In response, Border Patrol, state labor investigators and local police collaborated, especially in the 1970s, to “protect and rescue aliens” from their smugglers and employers by conducting workplace immigration raids. Law enforcement still calls their discovery and arrests of migrants forced into harm because of immigration deterrence policies “rescues.”
But after these “protective” raids, immigration officials withheld whatever wages migrants did receive and confined them in detention centers and county jails to serve as “material witnesses” in prosecution cases against their smugglers and traffickers. Though smuggling and trafficking are different acts, the federal government conflated the two in their quest to deflect blame for migrant exploitation.
Beginning in the late 1970s, the Immigration and Naturalization Service justified the incarceration of material witnesses of all ages, which at times resulted in minors’ prolonged separation from their parents, by claiming that the detention of migrants was “necessary for their own protection.” But the government was not concerned with justice or human rights. Instead, policymakers hoped to find someone to blame to mask their own responsibility for migrant harm behind a rhetoric of “protection.”

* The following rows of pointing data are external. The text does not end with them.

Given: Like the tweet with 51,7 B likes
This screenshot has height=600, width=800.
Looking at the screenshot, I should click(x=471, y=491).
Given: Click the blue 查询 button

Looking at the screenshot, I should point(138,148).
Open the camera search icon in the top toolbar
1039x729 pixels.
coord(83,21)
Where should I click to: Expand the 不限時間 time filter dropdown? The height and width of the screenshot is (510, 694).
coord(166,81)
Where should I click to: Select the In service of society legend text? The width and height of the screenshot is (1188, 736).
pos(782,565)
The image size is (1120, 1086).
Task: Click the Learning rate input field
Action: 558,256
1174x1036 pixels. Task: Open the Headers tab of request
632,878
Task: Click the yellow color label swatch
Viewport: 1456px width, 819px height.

The injuries produced by draconian border enforcement only worsened in the 1990s when the Clinton administration formalized the Border Patrol’s “prevention through deterrence” strategy. The policy was deliberately designed to force migrants into perilous routes of entry, to use the desert as a “weapon” against border-crossers.
Although the possibility of death was supposed to function as a deterrent, unauthorized migration continued in the 1990s and the 2000s. This happened even as the United States invested heavily in border surveillance during and after the passage of the Immigration Reform and Control Act of 1986, immigration laws in 1990 and 1996 dramatically expanded the list of offenses for which deportation and detention were required, and the Sept. 11, 2001, attacks enabled the newly created DHS to link terrorism and immigration to acquire additional funding for border security.
According to historian Adam Goodman, “the ramping up of border and immigration enforcement did not stop unauthorized migration to the United States. It did, however, make migrating costlier, in both physical and financial terms.” Over 7,000 migrant deaths have been recorded at the border since the late 1990s, with fiscal year 2022 being the deadliest on record. The Trump years were particularly harmful for migrants, as journalists, advocates and researchers argued that human smugglers “thrived” under his immigration policies, especially his Title 42 order.
The lesson here is that the multibillion-dollar smuggling industry is enriched, not obstructed, by punitive border enforcement. Claims about wanting to hold smugglers accountable and regulate unauthorized migration merely serve to deflect from the government’s complicity in migrant exploitation and abuse, while painting politicians as heroes of a humanitarian dilemma entirely of their own making.
If the U.S. government really wanted to end human smuggling and eliminate migrants’ vulnerability for trafficking, it would disinvest from the flawed and deadly logic of immigration deterrence and open up pathways for safe and lawful entry that would make it unnecessary for people to turn to unscrupulous actors in the first place. Until then, U.S. policymakers and others will continue to be complicit in and responsible for the very harms they claim to be combating.